The visit followed the 2025 MAN Product Exhibition in Kano, an annual event sponsored by Dangote Industries Limited.
Madugu commended Dangote Group President, Aliko Dangote, for his faith and resilience in advancing industrial growth in Nigeria.
During the visit, the MAN delegation presented Awards of Excellence to Aliko Dangote and the Special Adviser on Strategic Relations and Projects to the Group President, Mrs. Fatima Wali-Abdurrahman.
In her response, Wali-Abdurrahman expressed the company’s appreciation, saying that Mr. Dangote remains passionate about supporting government efforts to grow and diversify Nigeria’s economy.
She said the company is committed to promoting locally made products and creating employment across the country.
“We believe that strong linkages between the refinery and local manufacturers will stimulate the growth of ancillary industries, create new value chains, and enhance our collective capacity to meet both domestic and export demands,” she said.
Mr. Dangote recently announced plans to expand the refinery’s capacity to 1.4 million barrels per day (bpd), a move expected to generate about 65,000 jobs for Nigerians.
Accompanying Mr. Madugu on the visit were the Vice Chairman (Bompai), Auwal Muhammad; the Executive Secretary, Ibrahim Garba; and MAN official Sani Shuaibu Sagagi.
Similarly, Chairman of the MAN Kano-Jigawa Branch, Muhammad Bello Isyaku Umar, commended the new import duty policy, describing it as capable of placing the nation’s economy on a stronger and more sustainable footing.
He said: “It will reduce the country’s fuel importation volume and demand for foreign exchange, thereby improving the value of our currency. The new policy will also encourage more investment in local refining and increase government revenue.”
Umar, however, noted that if domestic supply falls short, the policy could temporarily lead to higher fuel prices and increased transportation costs.
President Bola Ahmed Tinubu had recently approved a 15 per cent import tariff on petrol and diesel, describing it as a strategic step to stimulate local refining and strengthen Nigeria’s energy independence.
According to a statement by his Special Adviser on Media and Public Communications, Sunday Dare, the new policy is “a bridge, not a burden,” aimed at transforming Nigeria’s petroleum landscape and ensuring long-term economic stability.
Dare wrote on his official X handle: “For years, the nation depended heavily on imported fuel despite being a leading crude oil producer. This drained foreign exchange and exported jobs that should have been created at home. The new policy will reverse that trend by encouraging local refining, boosting domestic capacity, and ensuring that Nigeria’s oil wealth translates directly into national prosperity.”
The Dangote Refinery, which commenced operations in 2024, has since emerged as a dominant player in Nigeria’s downstream sector.
With an installed capacity of 650,000 barrels per day, the facility is capable of meeting Nigeria’s fuel needs.

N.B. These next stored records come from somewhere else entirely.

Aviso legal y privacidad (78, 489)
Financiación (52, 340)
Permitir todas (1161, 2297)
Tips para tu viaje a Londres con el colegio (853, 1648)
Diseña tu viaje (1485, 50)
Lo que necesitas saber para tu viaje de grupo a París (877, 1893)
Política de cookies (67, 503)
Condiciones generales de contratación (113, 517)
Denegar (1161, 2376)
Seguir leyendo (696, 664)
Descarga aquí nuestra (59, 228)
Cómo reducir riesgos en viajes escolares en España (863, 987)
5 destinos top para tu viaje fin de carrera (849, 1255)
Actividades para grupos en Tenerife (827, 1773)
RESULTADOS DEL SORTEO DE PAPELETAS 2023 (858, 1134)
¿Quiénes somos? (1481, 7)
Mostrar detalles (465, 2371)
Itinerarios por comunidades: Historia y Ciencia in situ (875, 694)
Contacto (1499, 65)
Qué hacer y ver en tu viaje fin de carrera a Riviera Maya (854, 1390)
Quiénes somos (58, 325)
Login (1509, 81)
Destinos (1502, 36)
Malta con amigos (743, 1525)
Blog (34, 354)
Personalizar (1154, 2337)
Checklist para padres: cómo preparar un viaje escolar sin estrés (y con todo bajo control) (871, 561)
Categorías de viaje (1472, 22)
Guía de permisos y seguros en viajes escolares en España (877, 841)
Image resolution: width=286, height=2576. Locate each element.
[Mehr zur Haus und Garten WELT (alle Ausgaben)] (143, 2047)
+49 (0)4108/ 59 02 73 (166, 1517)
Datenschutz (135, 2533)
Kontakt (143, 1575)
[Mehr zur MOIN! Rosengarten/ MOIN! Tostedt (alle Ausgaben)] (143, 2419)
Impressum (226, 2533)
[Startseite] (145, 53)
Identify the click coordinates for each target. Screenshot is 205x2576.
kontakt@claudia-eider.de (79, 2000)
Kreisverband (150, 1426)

According to Anthony Chiejina, Spokesman of the Dangote Group, the refinery is currently loading 45 million litres of PMS and 25 million litres of diesel daily volumes that exceed the country’s total demand.
“This significant production capacity not only guarantees local supply but also enhances energy security and reduces dependence on imports,” Chiejina said.
He added that the company continues to work with regulatory agencies and distributors to ensure efficient nationwide fuel delivery.
“Dangote remains steadfast in its commitment to meeting the energy needs of Nigerians,” he added.